La pintora, artista gráfica y librera checa Zdenka Braunerová fue una de las primeras mujeres que se dedicó profesionalmente a las artes plásticas. Comenzó su carrera estudiando en París, en la Academia Colarossi, y finalmente se quedó en Francia, donde vivió de forma casi continua hasta mediados de los años noventa y viajó por Europa: Inglaterra, Italia y Alemania.
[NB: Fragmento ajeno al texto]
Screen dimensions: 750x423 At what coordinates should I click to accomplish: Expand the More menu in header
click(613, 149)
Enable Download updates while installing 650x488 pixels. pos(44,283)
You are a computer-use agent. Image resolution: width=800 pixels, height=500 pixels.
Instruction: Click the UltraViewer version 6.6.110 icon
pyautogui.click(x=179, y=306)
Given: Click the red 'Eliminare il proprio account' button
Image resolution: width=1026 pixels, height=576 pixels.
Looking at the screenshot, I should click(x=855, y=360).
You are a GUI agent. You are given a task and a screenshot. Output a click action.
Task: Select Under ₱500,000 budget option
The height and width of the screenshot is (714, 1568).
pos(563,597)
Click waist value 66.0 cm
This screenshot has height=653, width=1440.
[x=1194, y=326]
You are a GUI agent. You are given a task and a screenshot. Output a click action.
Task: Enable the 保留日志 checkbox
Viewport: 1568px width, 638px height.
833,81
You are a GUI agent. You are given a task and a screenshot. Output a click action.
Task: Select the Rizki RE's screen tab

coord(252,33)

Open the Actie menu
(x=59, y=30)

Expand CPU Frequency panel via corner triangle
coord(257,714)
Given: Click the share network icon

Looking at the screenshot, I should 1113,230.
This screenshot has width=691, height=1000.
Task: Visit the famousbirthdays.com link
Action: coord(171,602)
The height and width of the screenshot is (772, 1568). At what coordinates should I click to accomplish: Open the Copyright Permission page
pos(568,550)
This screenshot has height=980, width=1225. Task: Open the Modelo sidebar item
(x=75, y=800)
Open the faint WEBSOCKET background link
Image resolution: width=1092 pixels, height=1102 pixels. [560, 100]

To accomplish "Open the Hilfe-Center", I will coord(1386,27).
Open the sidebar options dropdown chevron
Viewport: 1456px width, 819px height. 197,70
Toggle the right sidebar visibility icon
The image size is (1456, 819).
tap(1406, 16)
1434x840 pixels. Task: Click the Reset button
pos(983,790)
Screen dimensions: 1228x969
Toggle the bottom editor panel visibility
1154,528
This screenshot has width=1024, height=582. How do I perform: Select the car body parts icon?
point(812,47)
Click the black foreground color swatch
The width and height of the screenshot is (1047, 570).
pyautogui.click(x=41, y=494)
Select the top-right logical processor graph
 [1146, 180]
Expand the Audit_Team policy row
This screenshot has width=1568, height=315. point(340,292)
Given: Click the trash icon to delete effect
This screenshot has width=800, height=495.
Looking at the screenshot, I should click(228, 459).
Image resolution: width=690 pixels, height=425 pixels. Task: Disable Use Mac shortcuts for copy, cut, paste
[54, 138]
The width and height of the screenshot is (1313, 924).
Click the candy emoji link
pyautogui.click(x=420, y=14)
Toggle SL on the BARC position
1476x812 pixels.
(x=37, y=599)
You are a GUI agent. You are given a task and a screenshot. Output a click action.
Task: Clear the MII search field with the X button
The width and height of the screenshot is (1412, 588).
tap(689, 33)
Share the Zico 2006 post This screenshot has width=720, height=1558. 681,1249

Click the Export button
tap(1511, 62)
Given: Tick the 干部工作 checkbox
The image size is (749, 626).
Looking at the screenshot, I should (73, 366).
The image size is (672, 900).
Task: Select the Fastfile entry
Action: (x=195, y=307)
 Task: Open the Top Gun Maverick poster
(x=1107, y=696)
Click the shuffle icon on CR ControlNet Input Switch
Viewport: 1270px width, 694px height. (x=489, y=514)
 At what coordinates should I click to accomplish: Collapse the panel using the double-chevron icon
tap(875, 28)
Debido a su parentesco con el escritor francés Elémir Bourges, Zdenka entró en el círculo de la generación artística francesa de finales del siglo XIX y del XX. Al mismo tiempo, asumió el papel de mediadora de la cultura checa en Francia, organizó varias exposiciones, especialmente de arte popular, e ilustró la literatura francesa traducida al checo. Incluso después de regresar a Bohemia, mantuvo activamente las relaciones culturales y sociales francesas, sobre todo gracias a su amistad con el diplomático y poeta Paul Claudel, que fue cónsul de Francia en Praga de 1909 a 1911. Además, Zdenka se comunicó con el escultor August Rodin, especialmente tras su exposición en Praga en 1902, y durante el posterior viaje de Rodin a Moravia, fue su principal guía. La artista ha conseguido varios premios internacionales en el campo de las artes decorativas, especialmente con sus diseños y pinturas de vidrio.
Su estudio reconstruido tiene una atmósfera única, que recrea el espíritu de la finca original de Zdenka, que ella misma diseñó, a principios del siglo XX. La artista se inspiró en las casas de fin de semana inglesas, y podrá ver el color y el acabado originales de las habitaciones, así como los elegantes muebles que utilizaba la artista. Además, se expone su extraordinaria colección de arte popular y obras de arte propias, una serie de objetos personales y familiares, complementados con interesantes accesorios de época.